In bears, (F) is the dominant allele for brown fur and (f) is the recessive allele for white fur. If a heterozygous male bear is crossed with homozygous recessive female. what would be the probability of the following combinations of offspring? a. A litter of six cubs all with white fur ? b. A litter of five cubs, two with brown fur and three with white fur? c. A litter of seven cubs, and the first six cubs, one with white fur and five with brown fur, and the last born cub with white fur.
d. A first litter of eight cubs, five with brown fur and three and three with white fur, and then a second litter of six cubs, four with brown fur and two with white fur.
e. A first litter of five cubs, four with brown fur and one with white fur, and then a second litter of seven cubs in which the first born is homozygous, the second born is brown, and the remaining five cubs are four brown and one white.
To determine the probability of different combinations of offspring, we need to use Punnett squares. A Punnett square is a tool used to visualize the possible combinations of alleles from two parents.
Let's denote the heterozygous male bear as Ff and the homozygous recessive female as ff.
a. A litter of six cubs all with white fur:
The male bear's genotype is Ff, so half of his gametes will carry the f allele. The female bear's genotype is ff, so all her gametes will carry the f allele. The Punnett square for this cross will look like:
| f | f |
----|----|----|
F | Ff | Ff |
----|----|----|
f | ff | ff |
All the possible combinations in the offspring have ff genotype, which corresponds to white fur.
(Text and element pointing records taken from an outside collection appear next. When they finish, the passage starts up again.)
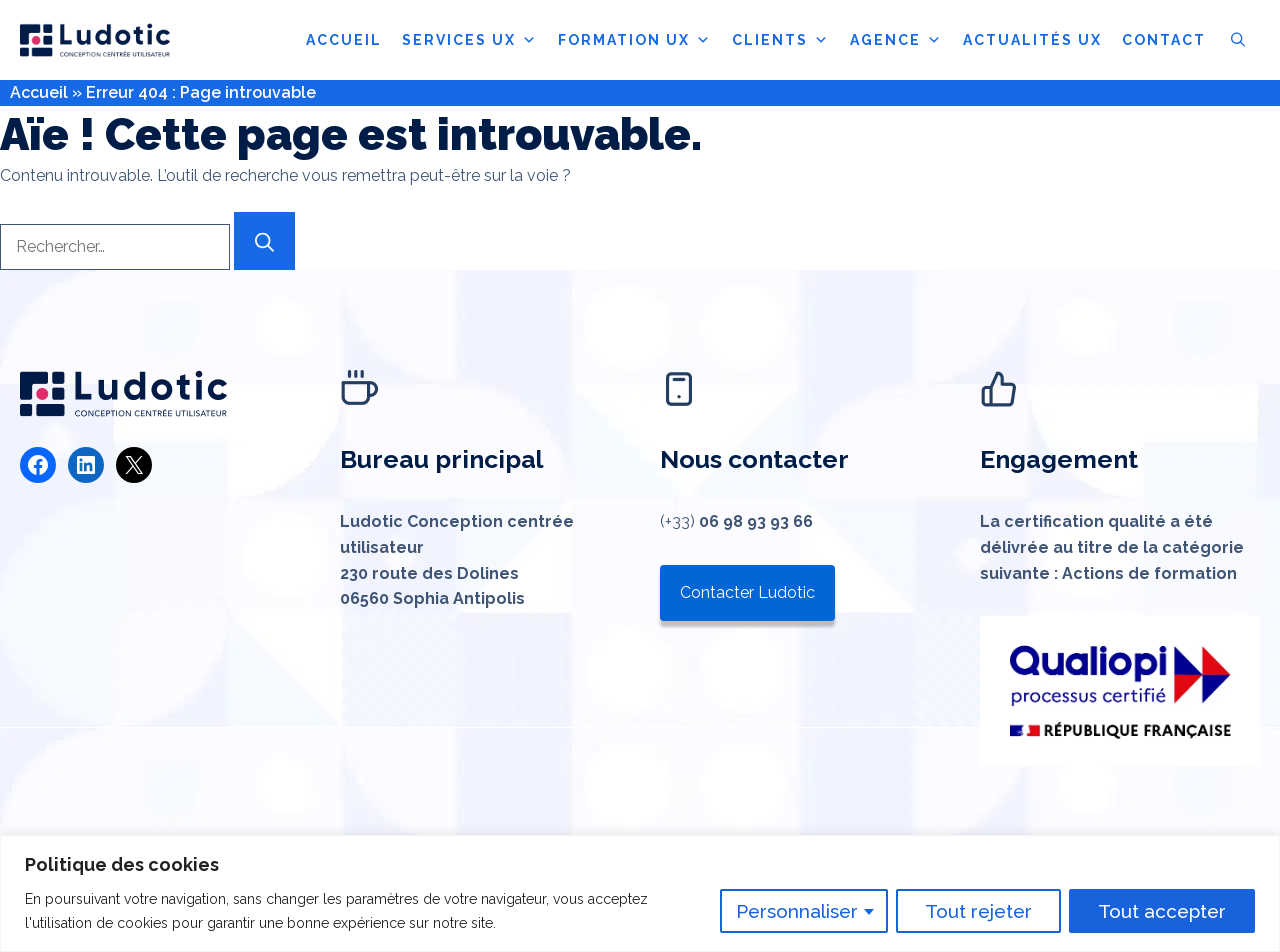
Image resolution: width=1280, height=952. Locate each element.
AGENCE (896, 40)
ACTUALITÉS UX (1032, 40)
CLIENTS (781, 40)
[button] (1238, 40)
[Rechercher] (264, 241)
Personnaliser (797, 911)
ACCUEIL (344, 40)
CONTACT (1164, 40)
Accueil (39, 92)
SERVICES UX (470, 40)
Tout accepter (1162, 911)
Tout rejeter (978, 911)
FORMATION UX (635, 40)
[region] (640, 893)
Therefore, the probability of having a litter of six cubs all with white fur is 1.
b. A litter of five cubs, two with brown fur and three with white fur:
Using the same Punnett square as in the previous case, we can count the number of combinations that result in two cubs with brown fur (Ff) and three cubs with white fur (ff). Since there are two potential Ff combinations, the probability is 2/4 or 1/2.
c. A litter of seven cubs, with the first six cubs having one with white fur and five with brown fur, and the last-born cub with white fur:
Again, using the same Punnett square, we can calculate the probability of having one ff combination (white fur) and five Ff combinations (brown fur) in the first six cubs. The probability of having ff combination in the first-born cub is 1/4. For the other five cubs, the probability is (1/2)^5 since each cub's genotype is independent of the others. Finally, for the last-born cub, the probability of having ff combination is 1/4. Therefore, the overall probability is (1/4) * (1/2)^5 * (1/4) = 1/512.
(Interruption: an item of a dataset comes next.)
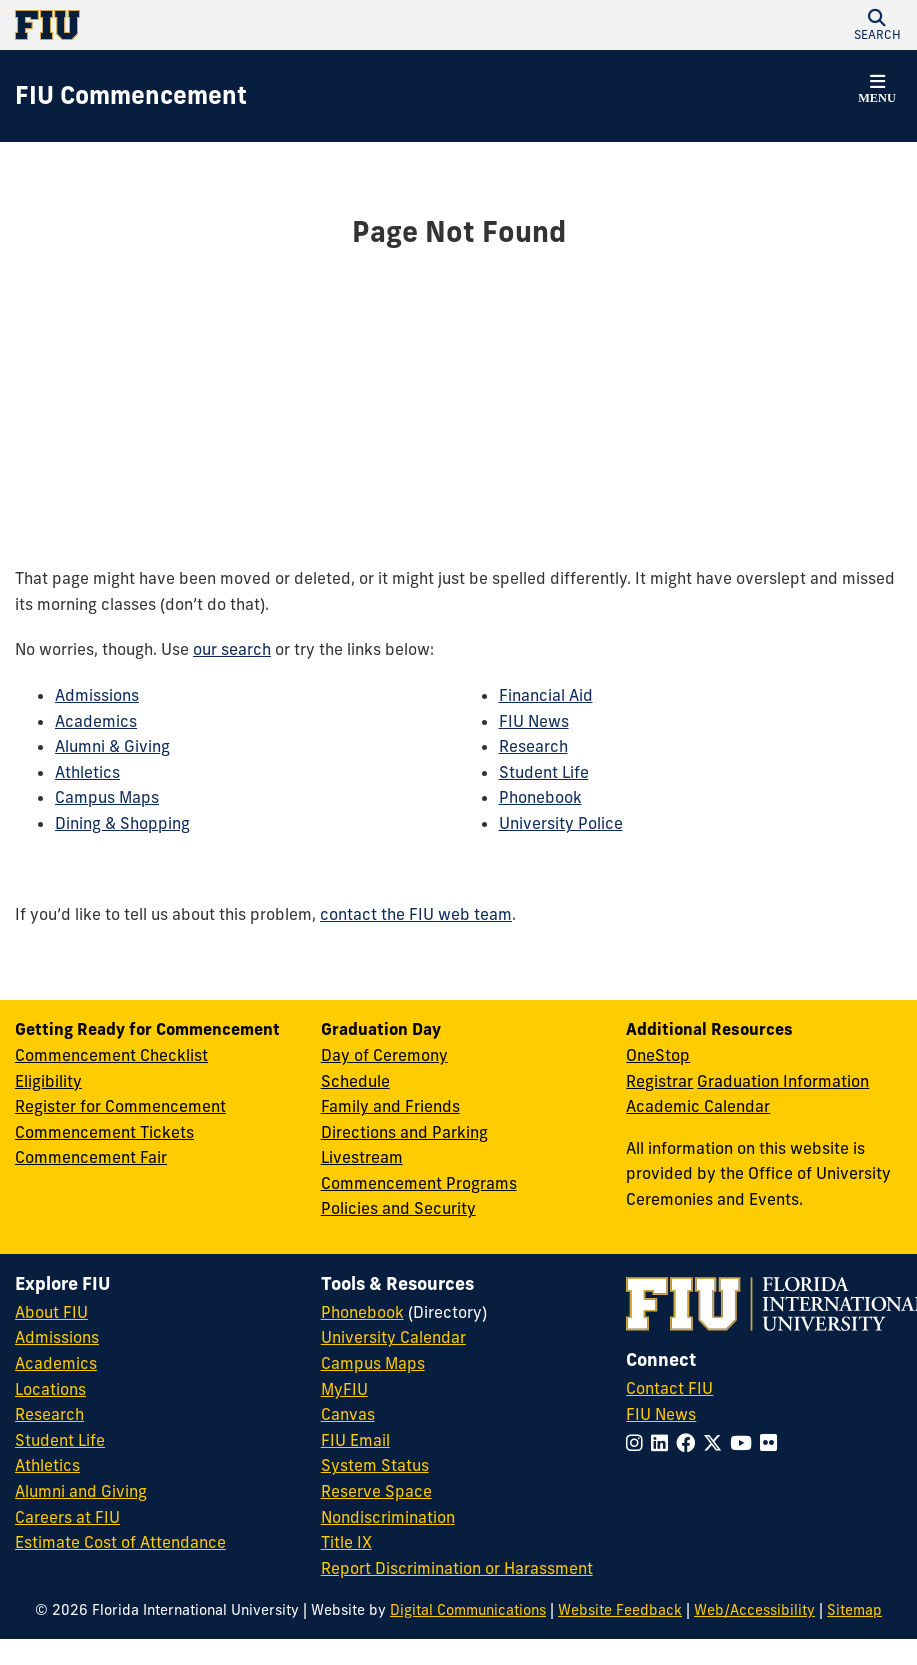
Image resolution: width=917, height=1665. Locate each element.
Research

d. A first litter of eight cubs, five with brown fur and three with white fur, and then a second litter of six cubs, four with brown fur and two with white fur:
For each litter, we can use the same Punnett square to calculate the probability. For the first litter, the probability of having five Ff combinations (brown fur) is (1/2)^5, and the probability of having three ff combinations (white fur) is (1/4)^3. Therefore, the overall probability is (1/2)^5 * (1/4)^3.
Similarly, for the second litter, the probability of having four Ff combinations (brown fur) is (1/2)^4, and the probability of having two ff combinations (white fur) is (1/4)^2. So, the overall probability is (1/2)^4 * (1/4)^2.
To find the combined probability, we multiply both probabilities together: (1/2)^5 * (1/4)^3 * (1/2)^4 * (1/4)^2.
e. A first litter of five cubs, four with brown fur and one with white fur, and then a second litter of seven cubs, with the first-born being homozygous, the second-born brown, and the remaining five cubs being four brown and one white:
For the first litter, the probability of having four Ff combinations (brown fur) is (1/2)^4, and the probability of having one ff combination (white fur) is (1/4)^1.
For the second litter, the probability of having the first-born cub as homozygous FF (brown fur) is 1/4, the probability of having the second-born cub as Ff (brown fur) is 1/2, and the probability of having the remaining five cubs as four Ff (brown fur) and one ff (white fur) combinations is (1/2)^4 * (1/4)^1.
To find the combined probability, we multiply both probabilities together: (1/2)^4 * (1/4)^1 * 1/4 * 1/2 * (1/2)^4 * (1/4)^1.
Remember that these probabilities are based on Mendelian genetics, assuming independent assortment and no genetic linkage. In real-life situations, variations may occur due to factors such as genetic recombination.